▸ **Task brief**: Copy all of these records exactly as they appear.

▸ **Data in this exercise**:
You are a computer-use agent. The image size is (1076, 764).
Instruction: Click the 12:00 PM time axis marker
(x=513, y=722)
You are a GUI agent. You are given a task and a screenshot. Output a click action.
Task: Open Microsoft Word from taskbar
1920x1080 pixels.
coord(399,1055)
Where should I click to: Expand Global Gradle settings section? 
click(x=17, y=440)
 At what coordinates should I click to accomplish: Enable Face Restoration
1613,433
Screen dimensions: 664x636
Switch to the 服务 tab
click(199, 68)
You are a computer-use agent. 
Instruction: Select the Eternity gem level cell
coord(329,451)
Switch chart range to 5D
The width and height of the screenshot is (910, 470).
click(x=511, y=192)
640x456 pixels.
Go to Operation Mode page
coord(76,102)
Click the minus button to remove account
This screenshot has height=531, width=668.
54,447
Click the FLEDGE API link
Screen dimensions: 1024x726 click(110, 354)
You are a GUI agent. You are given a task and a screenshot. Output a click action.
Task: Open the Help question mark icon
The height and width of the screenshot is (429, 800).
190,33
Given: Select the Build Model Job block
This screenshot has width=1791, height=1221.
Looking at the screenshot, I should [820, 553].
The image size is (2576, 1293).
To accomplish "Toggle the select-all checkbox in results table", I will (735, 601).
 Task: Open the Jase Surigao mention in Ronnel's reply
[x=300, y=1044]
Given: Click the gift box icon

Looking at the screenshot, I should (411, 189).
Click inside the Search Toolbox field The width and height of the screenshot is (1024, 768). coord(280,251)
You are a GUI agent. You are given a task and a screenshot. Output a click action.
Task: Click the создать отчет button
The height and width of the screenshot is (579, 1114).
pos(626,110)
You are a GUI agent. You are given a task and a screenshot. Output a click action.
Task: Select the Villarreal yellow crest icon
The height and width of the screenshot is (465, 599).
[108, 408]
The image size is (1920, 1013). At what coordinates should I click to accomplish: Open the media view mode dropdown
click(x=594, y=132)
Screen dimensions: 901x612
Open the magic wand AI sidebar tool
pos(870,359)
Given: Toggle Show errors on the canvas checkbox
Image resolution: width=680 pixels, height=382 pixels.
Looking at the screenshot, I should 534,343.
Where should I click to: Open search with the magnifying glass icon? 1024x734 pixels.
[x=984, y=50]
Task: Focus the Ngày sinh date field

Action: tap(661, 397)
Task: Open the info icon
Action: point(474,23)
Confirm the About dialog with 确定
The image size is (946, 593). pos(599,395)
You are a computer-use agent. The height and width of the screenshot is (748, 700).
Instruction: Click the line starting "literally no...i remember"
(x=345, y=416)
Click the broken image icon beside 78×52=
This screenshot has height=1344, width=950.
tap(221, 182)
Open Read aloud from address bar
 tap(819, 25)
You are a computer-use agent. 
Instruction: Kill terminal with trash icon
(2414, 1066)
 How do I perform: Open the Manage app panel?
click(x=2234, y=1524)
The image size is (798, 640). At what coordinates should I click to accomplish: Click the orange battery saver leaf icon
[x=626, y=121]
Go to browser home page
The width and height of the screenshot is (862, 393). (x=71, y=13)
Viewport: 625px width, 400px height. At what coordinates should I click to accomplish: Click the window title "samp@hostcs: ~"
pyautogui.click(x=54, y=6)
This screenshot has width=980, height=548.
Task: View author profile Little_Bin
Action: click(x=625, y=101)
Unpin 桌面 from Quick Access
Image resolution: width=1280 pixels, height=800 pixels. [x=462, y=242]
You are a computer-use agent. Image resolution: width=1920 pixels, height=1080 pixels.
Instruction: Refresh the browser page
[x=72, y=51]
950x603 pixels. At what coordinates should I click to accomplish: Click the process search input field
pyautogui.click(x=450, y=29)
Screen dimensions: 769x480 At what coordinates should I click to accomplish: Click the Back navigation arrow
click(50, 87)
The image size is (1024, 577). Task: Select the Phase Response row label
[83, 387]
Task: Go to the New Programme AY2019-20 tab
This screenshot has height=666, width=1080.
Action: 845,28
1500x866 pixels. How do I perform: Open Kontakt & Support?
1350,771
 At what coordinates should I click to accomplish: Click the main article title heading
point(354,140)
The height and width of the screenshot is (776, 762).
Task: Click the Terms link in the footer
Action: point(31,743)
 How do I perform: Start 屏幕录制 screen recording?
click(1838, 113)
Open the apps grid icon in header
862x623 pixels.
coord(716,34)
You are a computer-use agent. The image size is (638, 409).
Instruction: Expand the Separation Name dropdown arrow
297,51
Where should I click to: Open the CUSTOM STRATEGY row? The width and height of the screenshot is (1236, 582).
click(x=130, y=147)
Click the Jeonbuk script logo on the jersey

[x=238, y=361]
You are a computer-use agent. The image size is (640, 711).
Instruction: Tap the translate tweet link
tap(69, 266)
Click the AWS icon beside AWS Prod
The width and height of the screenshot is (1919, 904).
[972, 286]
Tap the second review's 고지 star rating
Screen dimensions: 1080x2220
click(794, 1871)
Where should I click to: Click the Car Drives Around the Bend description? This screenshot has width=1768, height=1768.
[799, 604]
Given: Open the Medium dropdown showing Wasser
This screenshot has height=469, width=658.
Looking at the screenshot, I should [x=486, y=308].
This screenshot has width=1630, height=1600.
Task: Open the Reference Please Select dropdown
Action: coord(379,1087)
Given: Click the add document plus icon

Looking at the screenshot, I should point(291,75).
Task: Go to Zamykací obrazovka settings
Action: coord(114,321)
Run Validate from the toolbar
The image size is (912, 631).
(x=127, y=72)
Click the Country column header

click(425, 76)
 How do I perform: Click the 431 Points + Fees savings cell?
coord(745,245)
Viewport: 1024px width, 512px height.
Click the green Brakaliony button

▸ **Full response**:
You are a computer-use agent. The image size is (1076, 764).
Instruction: Click the 12:00 PM time axis marker
(x=513, y=722)
You are a GUI agent. You are given a task and a screenshot. Output a click action.
Task: Open Microsoft Word from taskbar
1920x1080 pixels.
coord(399,1055)
Where should I click to: Expand Global Gradle settings section? 
click(x=17, y=440)
 At what coordinates should I click to accomplish: Enable Face Restoration
1613,433
Screen dimensions: 664x636
Switch to the 服务 tab
click(199, 68)
You are a computer-use agent. 
Instruction: Select the Eternity gem level cell
coord(329,451)
Switch chart range to 5D
The width and height of the screenshot is (910, 470).
click(x=511, y=192)
640x456 pixels.
Go to Operation Mode page
coord(76,102)
Click the minus button to remove account
This screenshot has height=531, width=668.
54,447
Click the FLEDGE API link
Screen dimensions: 1024x726 click(110, 354)
You are a GUI agent. You are given a task and a screenshot. Output a click action.
Task: Open the Help question mark icon
The height and width of the screenshot is (429, 800).
190,33
Given: Select the Build Model Job block
This screenshot has width=1791, height=1221.
Looking at the screenshot, I should [820, 553].
The image size is (2576, 1293).
To accomplish "Toggle the select-all checkbox in results table", I will (735, 601).
 Task: Open the Jase Surigao mention in Ronnel's reply
[x=300, y=1044]
Given: Click the gift box icon

Looking at the screenshot, I should (411, 189).
Click inside the Search Toolbox field The width and height of the screenshot is (1024, 768). coord(280,251)
You are a GUI agent. You are given a task and a screenshot. Output a click action.
Task: Click the создать отчет button
The height and width of the screenshot is (579, 1114).
pos(626,110)
You are a GUI agent. You are given a task and a screenshot. Output a click action.
Task: Select the Villarreal yellow crest icon
The height and width of the screenshot is (465, 599).
[108, 408]
The image size is (1920, 1013). At what coordinates should I click to accomplish: Open the media view mode dropdown
click(x=594, y=132)
Screen dimensions: 901x612
Open the magic wand AI sidebar tool
pos(870,359)
Given: Toggle Show errors on the canvas checkbox
Image resolution: width=680 pixels, height=382 pixels.
Looking at the screenshot, I should 534,343.
Where should I click to: Open search with the magnifying glass icon? 1024x734 pixels.
[x=984, y=50]
Task: Focus the Ngày sinh date field

Action: tap(661, 397)
Task: Open the info icon
Action: point(474,23)
Confirm the About dialog with 确定
The image size is (946, 593). pos(599,395)
You are a computer-use agent. The height and width of the screenshot is (748, 700).
Instruction: Click the line starting "literally no...i remember"
(x=345, y=416)
Click the broken image icon beside 78×52=
This screenshot has height=1344, width=950.
tap(221, 182)
Open Read aloud from address bar
 tap(819, 25)
You are a computer-use agent. 
Instruction: Kill terminal with trash icon
(2414, 1066)
 How do I perform: Open the Manage app panel?
click(x=2234, y=1524)
The image size is (798, 640). At what coordinates should I click to accomplish: Click the orange battery saver leaf icon
[x=626, y=121]
Go to browser home page
The width and height of the screenshot is (862, 393). (x=71, y=13)
Viewport: 625px width, 400px height. At what coordinates should I click to accomplish: Click the window title "samp@hostcs: ~"
pyautogui.click(x=54, y=6)
This screenshot has width=980, height=548.
Task: View author profile Little_Bin
Action: click(x=625, y=101)
Unpin 桌面 from Quick Access
Image resolution: width=1280 pixels, height=800 pixels. [x=462, y=242]
You are a computer-use agent. Image resolution: width=1920 pixels, height=1080 pixels.
Instruction: Refresh the browser page
[x=72, y=51]
950x603 pixels. At what coordinates should I click to accomplish: Click the process search input field
pyautogui.click(x=450, y=29)
Screen dimensions: 769x480 At what coordinates should I click to accomplish: Click the Back navigation arrow
click(50, 87)
The image size is (1024, 577). Task: Select the Phase Response row label
[83, 387]
Task: Go to the New Programme AY2019-20 tab
This screenshot has height=666, width=1080.
Action: 845,28
1500x866 pixels. How do I perform: Open Kontakt & Support?
1350,771
 At what coordinates should I click to accomplish: Click the main article title heading
point(354,140)
The height and width of the screenshot is (776, 762).
Task: Click the Terms link in the footer
Action: point(31,743)
 How do I perform: Start 屏幕录制 screen recording?
click(1838, 113)
Open the apps grid icon in header
862x623 pixels.
coord(716,34)
You are a computer-use agent. The image size is (638, 409).
Instruction: Expand the Separation Name dropdown arrow
297,51
Where should I click to: Open the CUSTOM STRATEGY row? The width and height of the screenshot is (1236, 582).
click(x=130, y=147)
Click the Jeonbuk script logo on the jersey

[x=238, y=361]
You are a computer-use agent. The image size is (640, 711).
Instruction: Tap the translate tweet link
tap(69, 266)
Click the AWS icon beside AWS Prod
The width and height of the screenshot is (1919, 904).
[972, 286]
Tap the second review's 고지 star rating
Screen dimensions: 1080x2220
click(794, 1871)
Where should I click to: Click the Car Drives Around the Bend description? This screenshot has width=1768, height=1768.
[799, 604]
Given: Open the Medium dropdown showing Wasser
This screenshot has height=469, width=658.
Looking at the screenshot, I should [x=486, y=308].
This screenshot has width=1630, height=1600.
Task: Open the Reference Please Select dropdown
Action: coord(379,1087)
Given: Click the add document plus icon

Looking at the screenshot, I should point(291,75).
Task: Go to Zamykací obrazovka settings
Action: coord(114,321)
Run Validate from the toolbar
The image size is (912, 631).
(x=127, y=72)
Click the Country column header

click(425, 76)
 How do I perform: Click the 431 Points + Fees savings cell?
coord(745,245)
Viewport: 1024px width, 512px height.
Click the green Brakaliony button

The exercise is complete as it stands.